Entrando nel dettaglio, quando parliamo di inclusione sociale ci riferiamo alla società stessa e alle attività inclusive che realizza. La finalità è quella di garantire l’inserimento di ciascun individuo, senza contare la presenza di elementi limitanti quali possono essere, ad esempio, la disabilità, la nazionalità o la povertà.
In quest’ottica, dunque, l’inclusione si riferisce a tutti gli individui e riguarda tutte le differenze, porta al cambiamento del sistema culturale e sociale per favorire la partecipazione attiva e completa, mirando all’ eliminazione di ogni tipo di discriminazione. Inoltre, tende alla costruzione di contesti inclusivi e si pone a distanza rispetto alla concezione di “abilismo” e di “normativa”.
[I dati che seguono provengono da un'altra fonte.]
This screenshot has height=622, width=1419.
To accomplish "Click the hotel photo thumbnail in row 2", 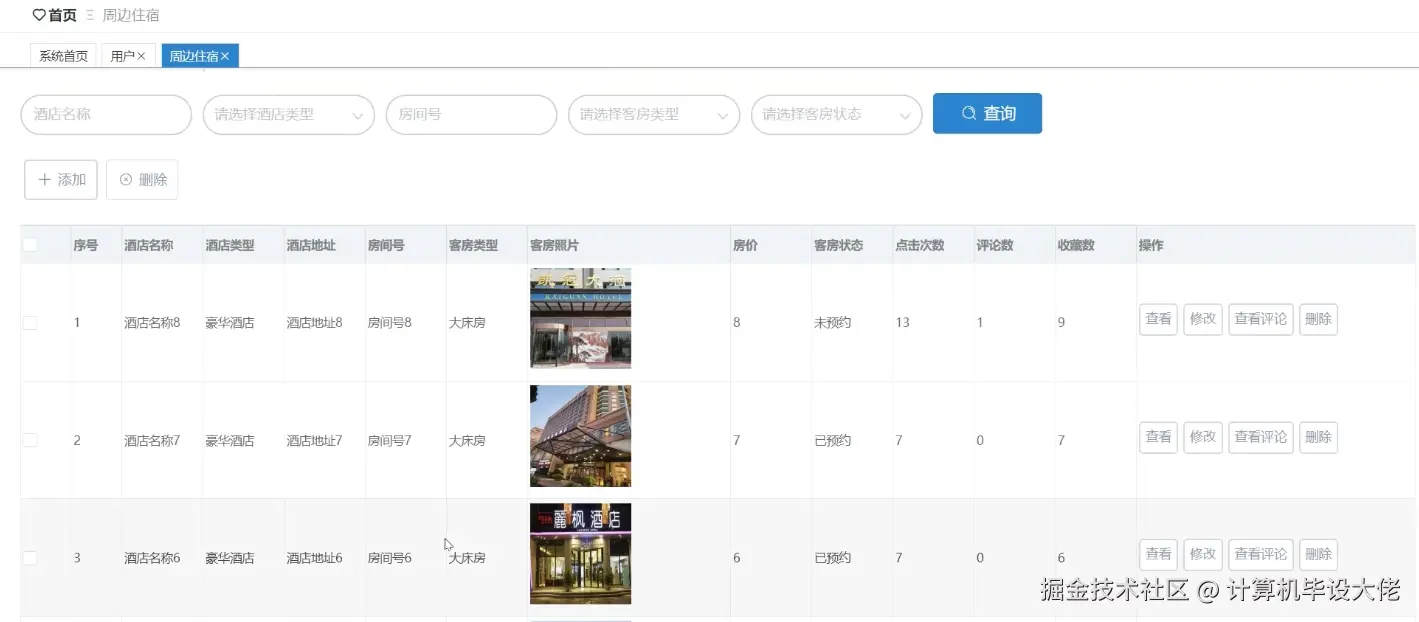I will (x=580, y=436).
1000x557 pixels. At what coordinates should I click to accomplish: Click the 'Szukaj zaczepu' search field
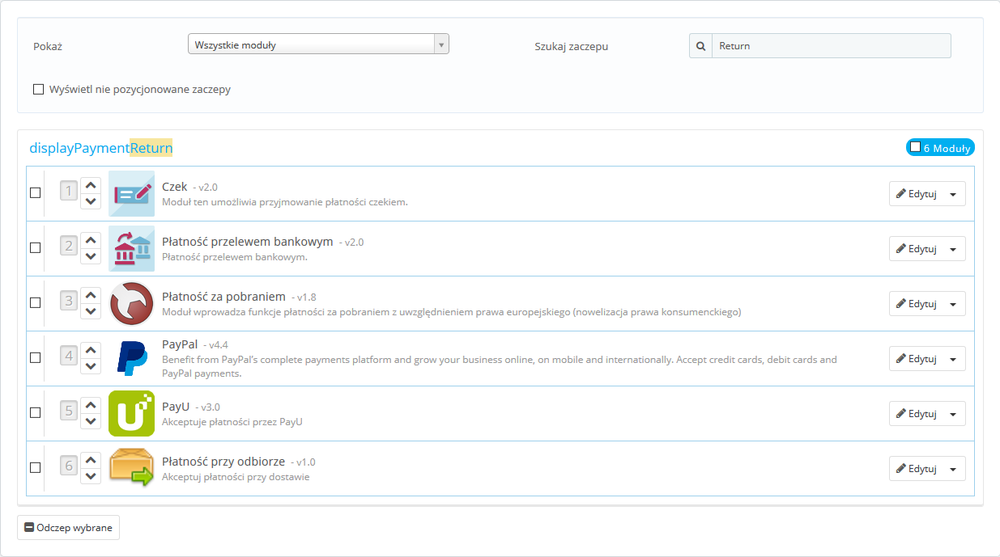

Il concetto di inclusione non vuole negare la presenza di disabilità o menomazioni (che devono essere trattate in maniera adeguata), ma sposta l’attenzione al contesto per individuarne gli ostacoli e per operare per la loro rimozione. Il fine, infatti, è promuovere condizioni di vita dignitose e un sistema di relazioni soddisfacenti nei riguardi di persone che presentano difficoltà nella propria autonomia personale e sociale, in modo che esse possano sentirsi parte di comunità e di contesti relazionali dove poter agire, scegliere, giocare e vedere riconosciuto il proprio ruolo e la propria identità.
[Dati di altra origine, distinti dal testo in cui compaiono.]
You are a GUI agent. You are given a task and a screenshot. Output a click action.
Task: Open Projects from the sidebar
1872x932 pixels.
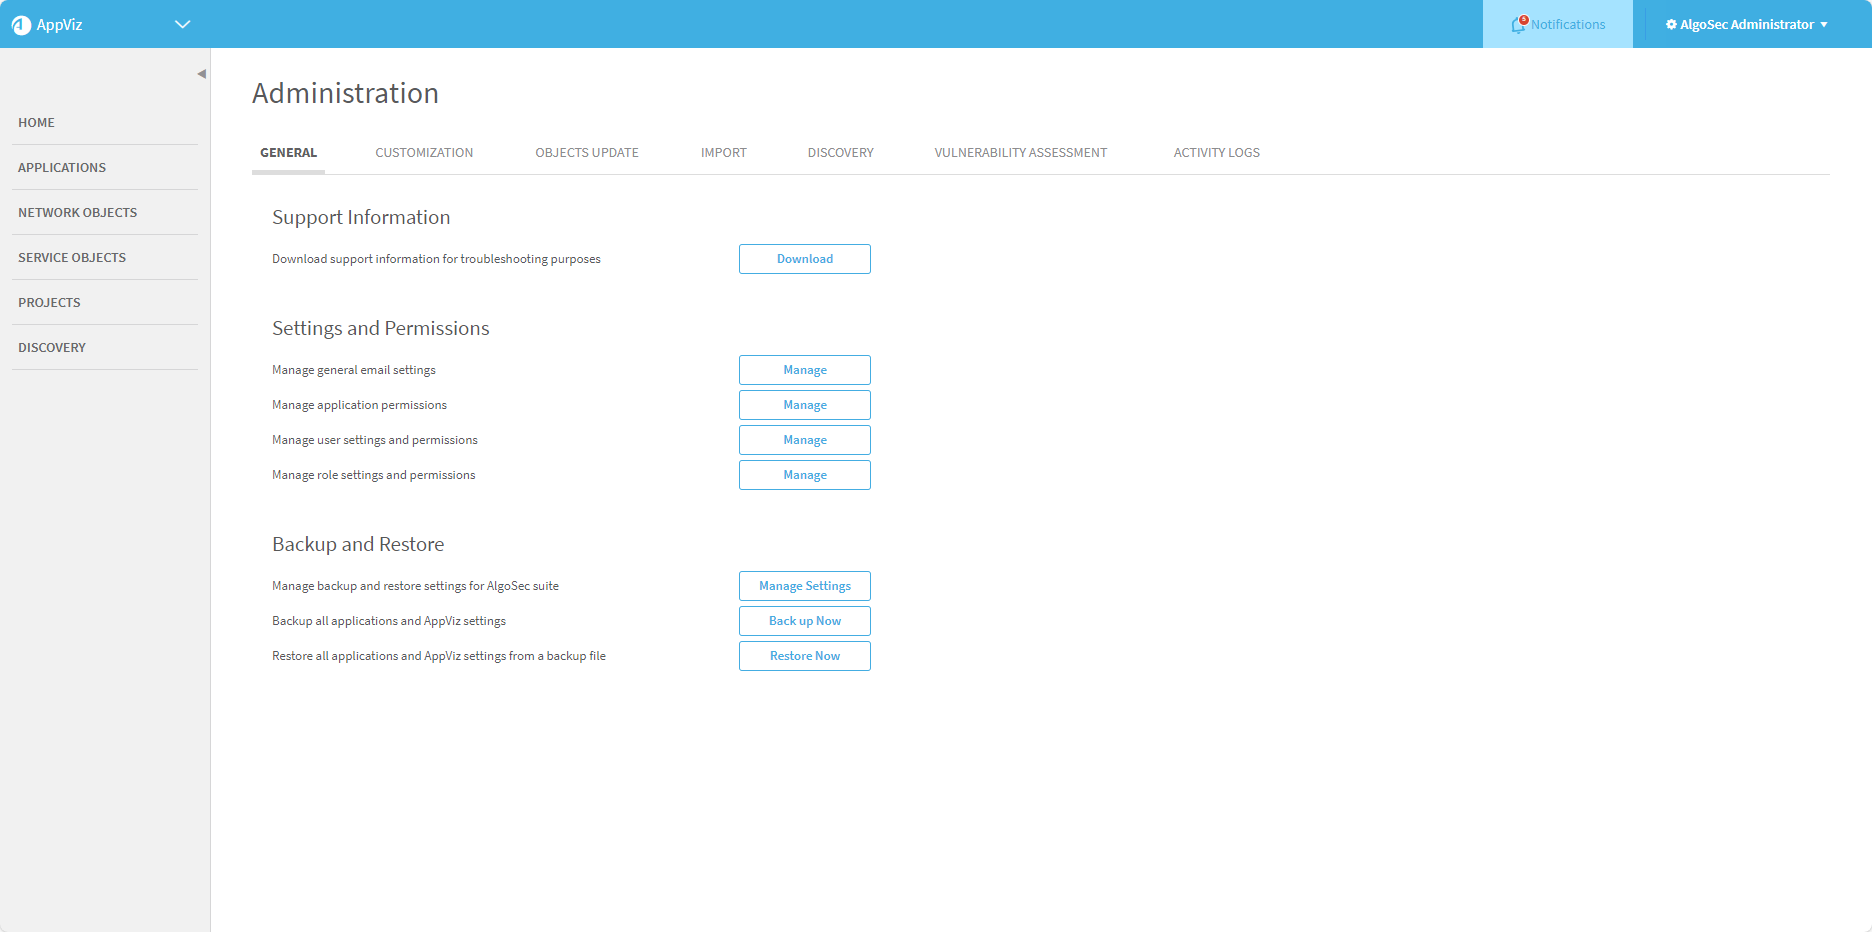click(x=49, y=303)
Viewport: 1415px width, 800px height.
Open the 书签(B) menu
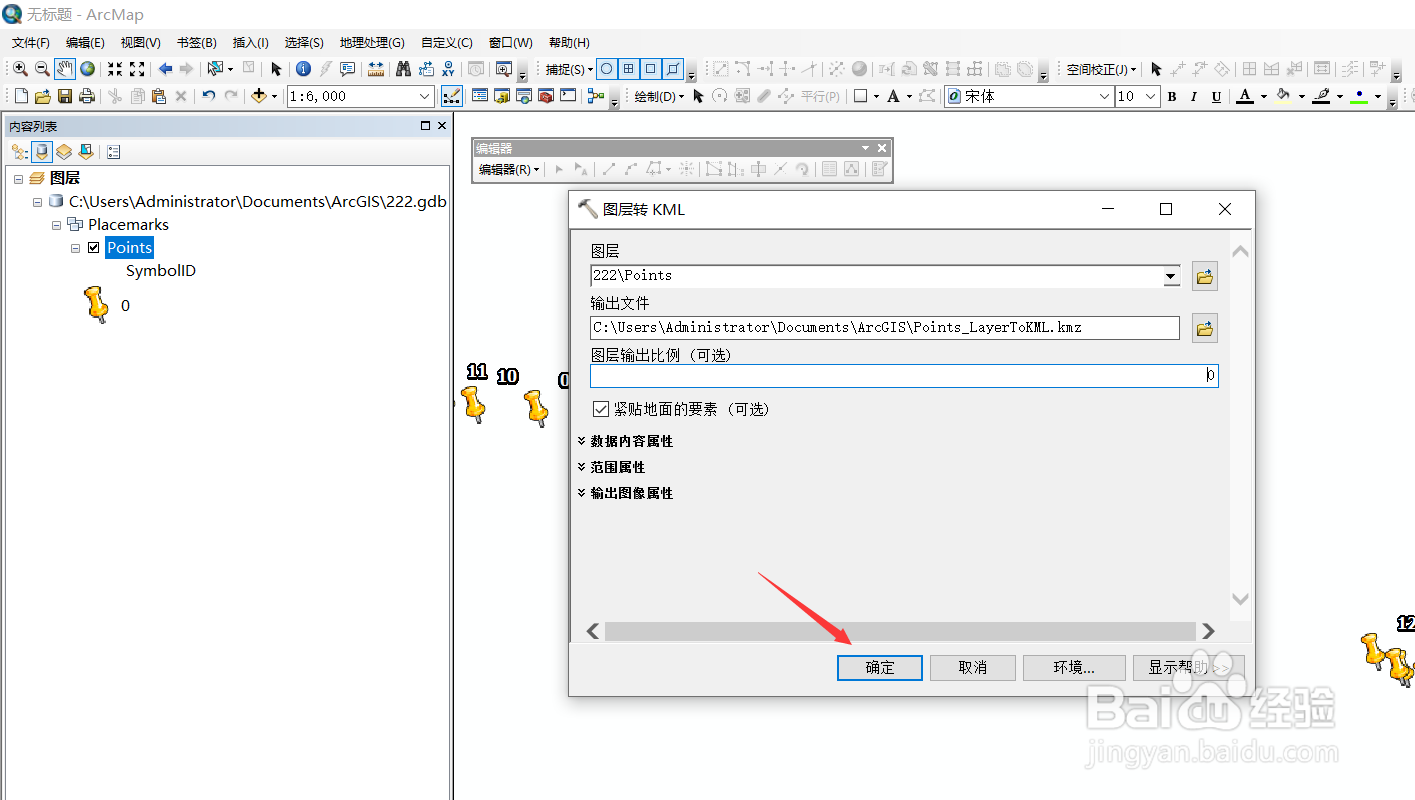coord(196,42)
Tuttavia, indipendentemente dalla loro natura, i vari tipi di disabilità tendenzialmente limitano l’autonomia di movimento della persona determinando una condizione di sedentarietà che finisce poi per ripercuotersi negativamente sullo stato di salute dell’individuo. Ecco perché lo sport può diventare uno strumento prezioso per abbattere la barriera della sfiducia in se stessi, far crescere l’autostima e acquisire sicurezza. Perché frequentare palestre e piscine, aiuta a migliorare la percezione delle reali potenzialità positive del proprio corpo, anche se limitato nelle funzioni.
Tra le parole straniere ormai di uso corrente possiamo citare “empowerment”, un termine che letteralmente significa “potenziamento” e “responsabilizzazione”. Per l’essere umano, avere potere su se stesso e godere di una buona autostima permette di percepirsi come persone capaci di cimentarsi in qualcosa e di riuscire ad ottenere dei risultati. Un’ottica basata sull’empowerment, dunque, prevede interventi di sostegno e proposte di nuove opportunità sociali per generare alternative in modo immediato, così come attività volte a far conoscere come e dove avere accesso alle risorse e a far incrementare la motivazione.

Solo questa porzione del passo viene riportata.